Recognizing this problem, the Commission created a narrow exception to liability, exempting a caller’s first call to a reassigned number from any imposition of liability. See Order at 49 ¶ 89. Afterward, however, the Commission would charge that the caller has “constructive knowledge” of the reassignment. But even with procedural safeguards to regularly verify the cell phone number of customers, this exception appears to be inadequate to fully eliminate the risk.
As Commissioner O’Rielly argued in dissent, that one-call exemption may be relatively hollow because it includes misdials, calls for which there is no answer, texts for which there is no response, and calls where the recipient lies about his or her identity.
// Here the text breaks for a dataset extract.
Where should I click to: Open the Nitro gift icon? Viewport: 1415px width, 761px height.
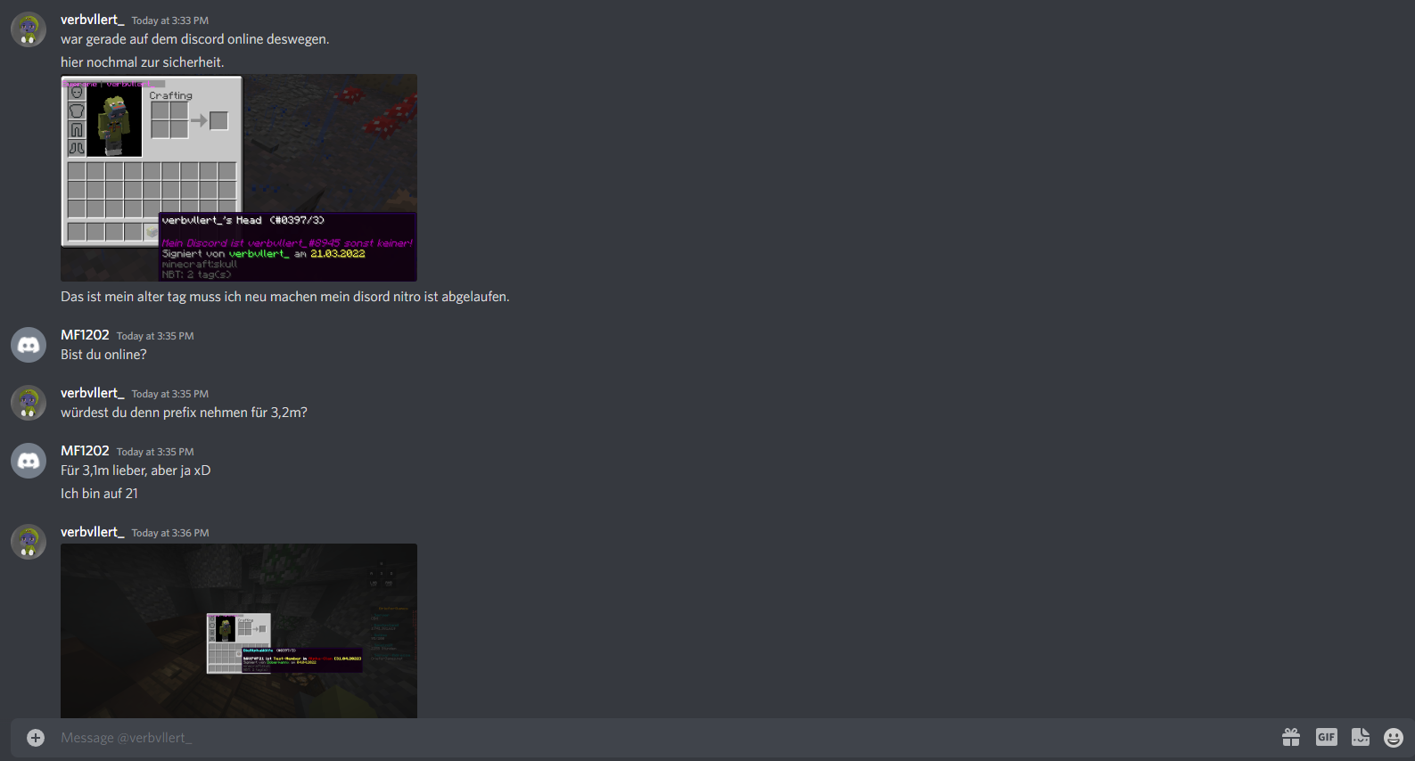tap(1291, 737)
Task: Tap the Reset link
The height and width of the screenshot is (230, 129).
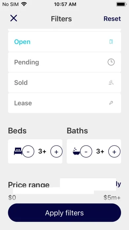Action: click(112, 19)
Order at 130–31 (Comm’r O’Rielly, dissenting). Consequently, even businesses that have obtained prior written consent and include procedures to document and remove wireless numbers for which they are informed have been reassigned are at significant risk of incurring liability or, at a minimum, facing a lawsuit under this ruling.
Revocation of Consent
Further, for companies seeking to craft practical compliance programs to reflect the FCC’s Order, the affirmation that consumers have the right to revoke their consent to receive robocalls and robotexts in any reasonable way at any time could undermine implementation, as well as companies’ ability to defend itself against consumers claiming to have revoked consent. In particular, companies may not designate a method of consent (e.g., in writing or through an online opt-out) that will allow them to create a definite record of all revocations. This uncertainty is compounded by the FCC’s clarification that “if any question arises as to whether prior express consent was provided by a call recipient, the burden is on the caller to prove that it obtained the necessary prior express consent.”
The FCC’s declaratory ruling seeks to fulfill the mandates of the TCPA to protect consumers from annoying, harassing and potentially expensive telemarketing via robocalls, and consumers certainly deserve protection from the predatory practices of rogue telemarketers. The Commission’s ruling, however, does not appear to target only those bad actors. Rather, the new order appears to be predicated on the notion that almost no sort of autodialing is acceptable, and thereby knowingly opening the floodgates to increased TCPA suits against well-intentioned businesses attempting to comply with the Commission’s aggressive reading of congressional intent.
Predictably, within a week of the Declaratory Ruling and Order, several entities have petitioned courts for review of the order, including in the United States Court of Appeals for the District of Columbia Circuit, and the Seventh Circuit. See Petition for Review, ACA Int’l v. FCC, No. 15-1211 (D.C. Cir. Filed July 10, 2015); Petition for Review, Sirius XM Radio, Inc. v. FCC, No. 15-1218 (D.C. Cir. Filed July 14, 2015); Petition for Review, Prof’l Ass’n for Customer Engagement, Inc. v. FCC, No. 15-2489 (7th Cir., filed July 14, 2015). While many businesses look towards these cases for potential relief, in the meantime, any company engaged in marketing to cell phones or other use of autodialers should determine what additional compliance controls may help to mitigate the ongoing risks.